_Task data_
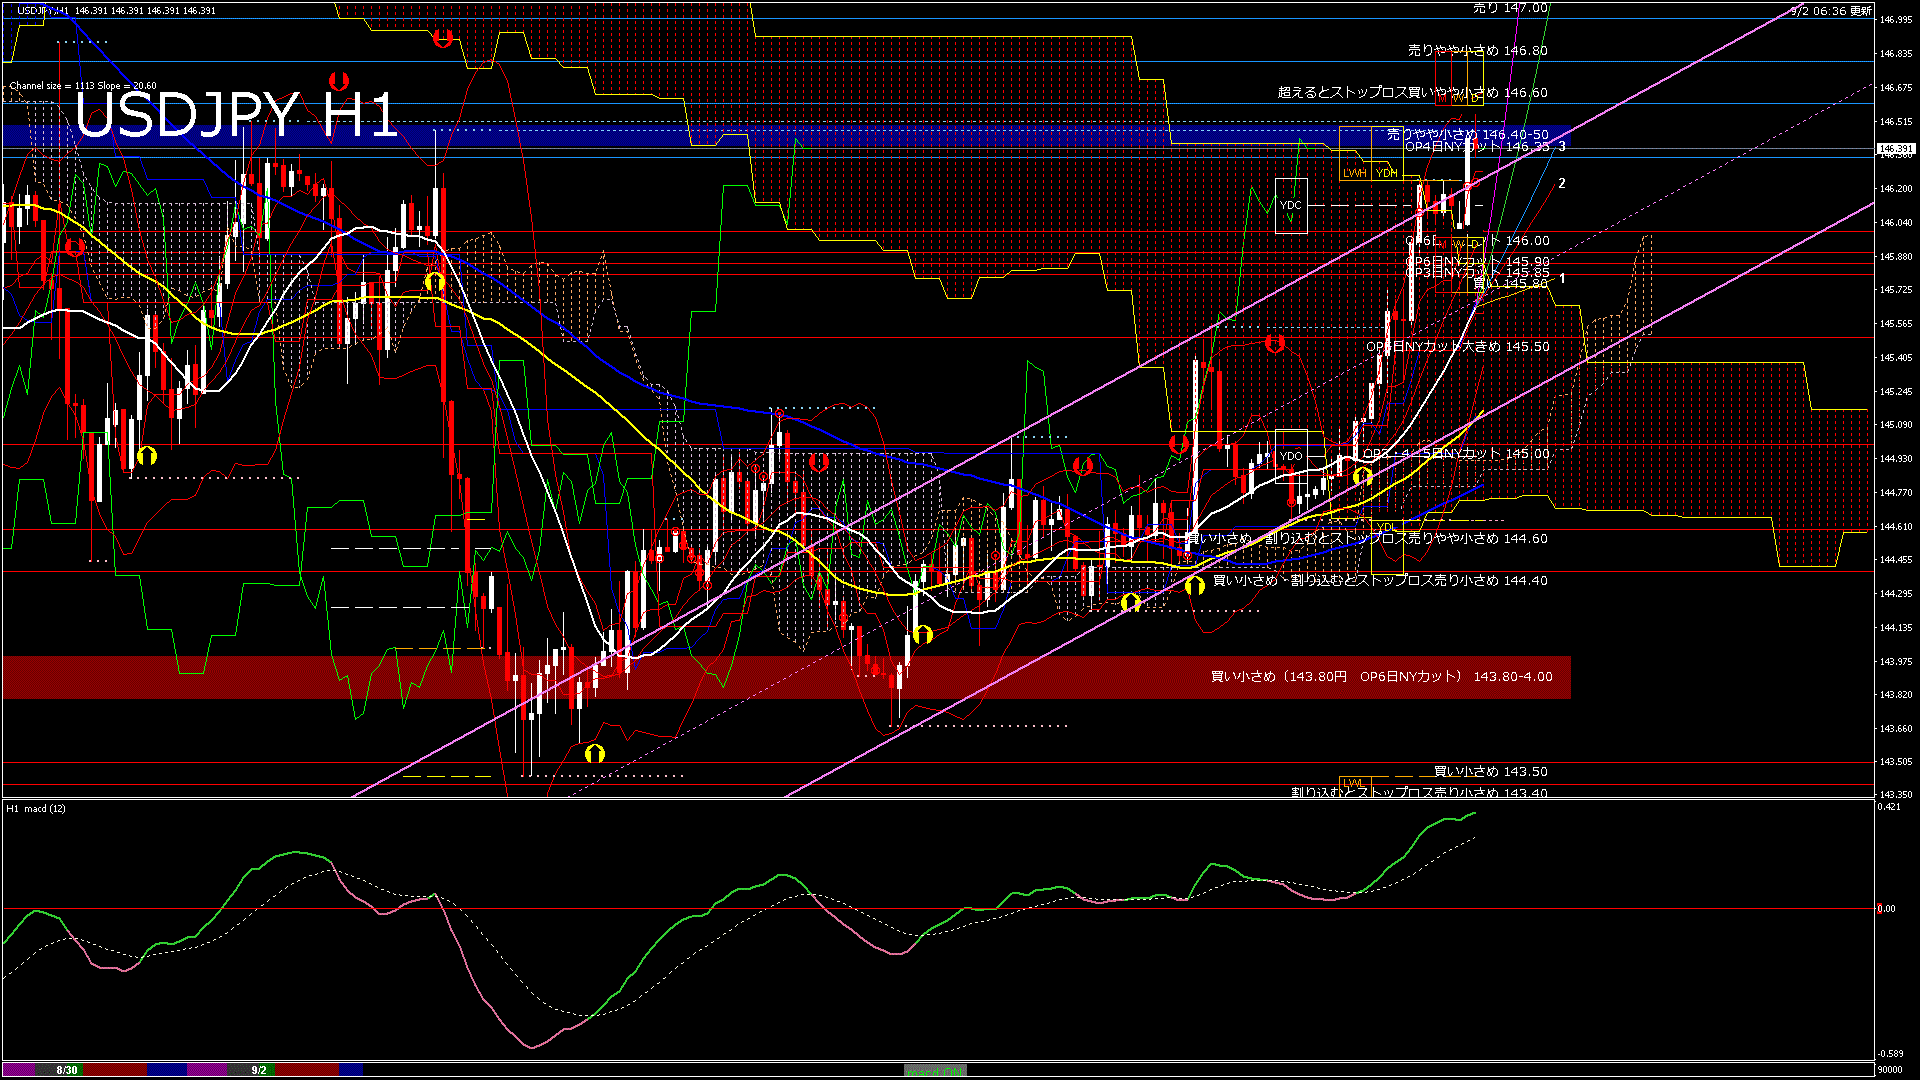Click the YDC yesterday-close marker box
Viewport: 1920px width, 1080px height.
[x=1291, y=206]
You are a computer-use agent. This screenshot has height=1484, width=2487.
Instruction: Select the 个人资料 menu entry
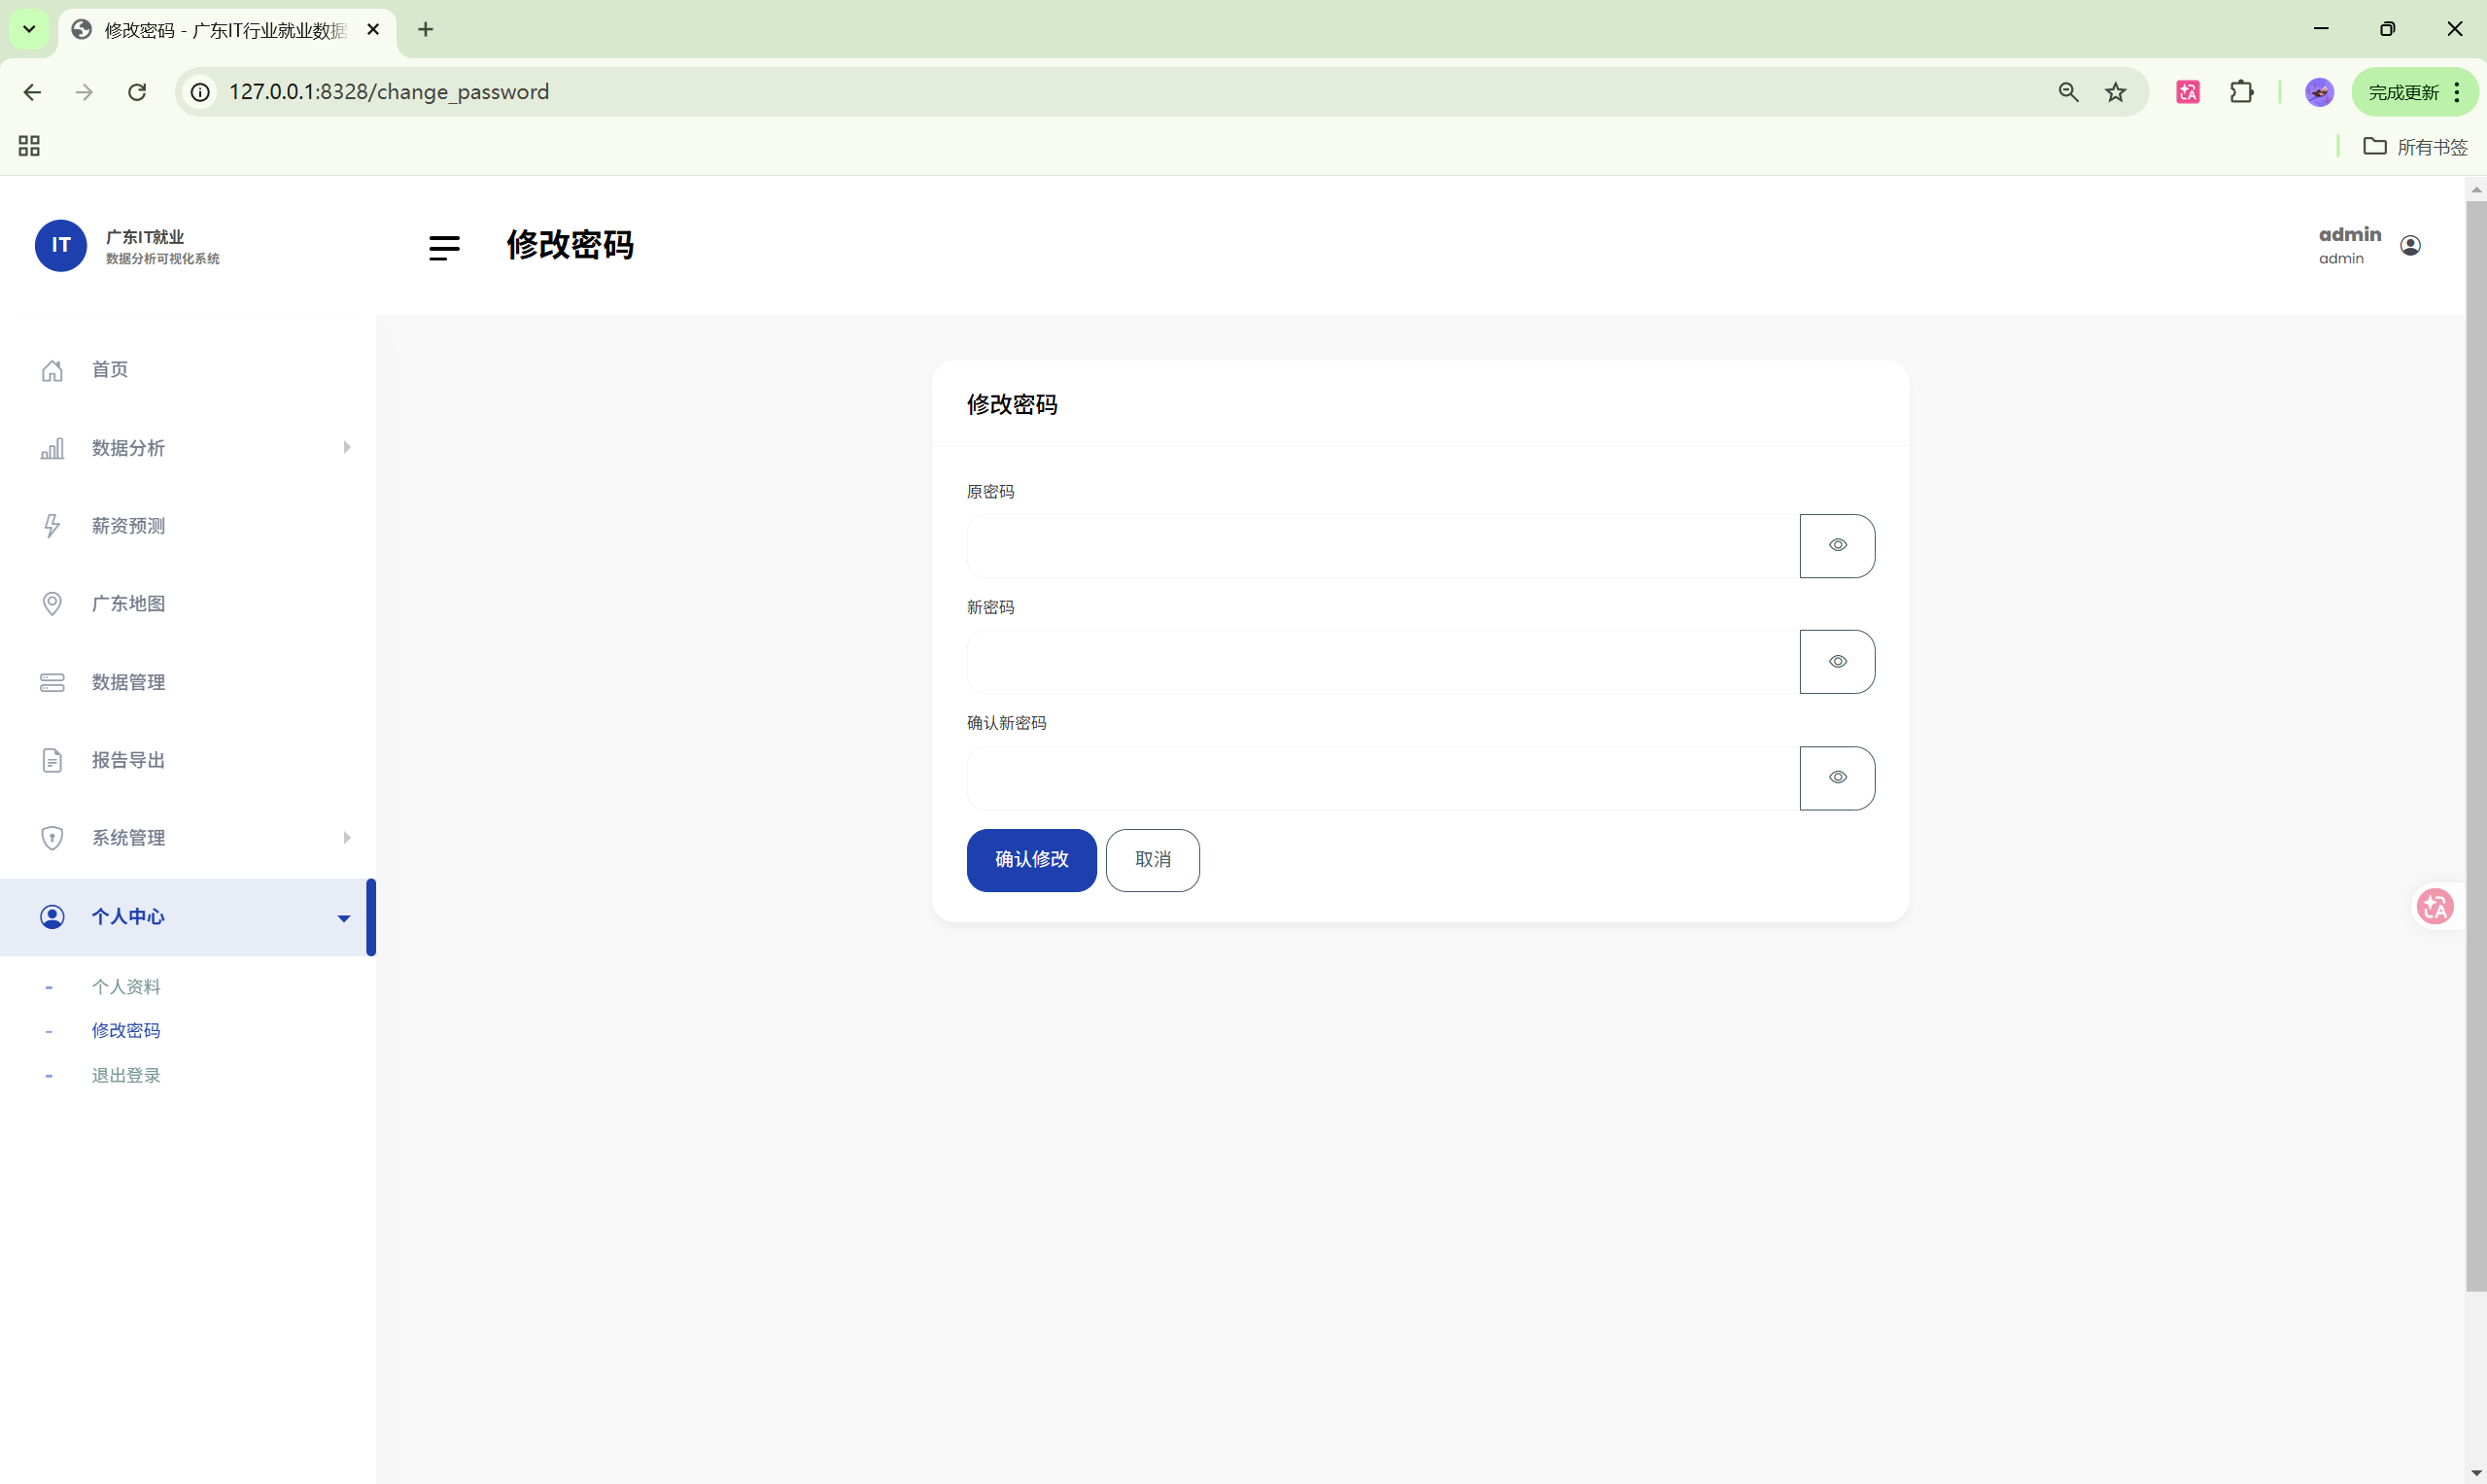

_Try it_
Only the lines from the one containing "You are a computer-use" through the last line of the data may appear in the answer, each given again exactly and with pictures left out.

_Task output_
You are a computer-use agent. This screenshot has height=1484, width=2487.
Instruction: Select the 个人资料 menu entry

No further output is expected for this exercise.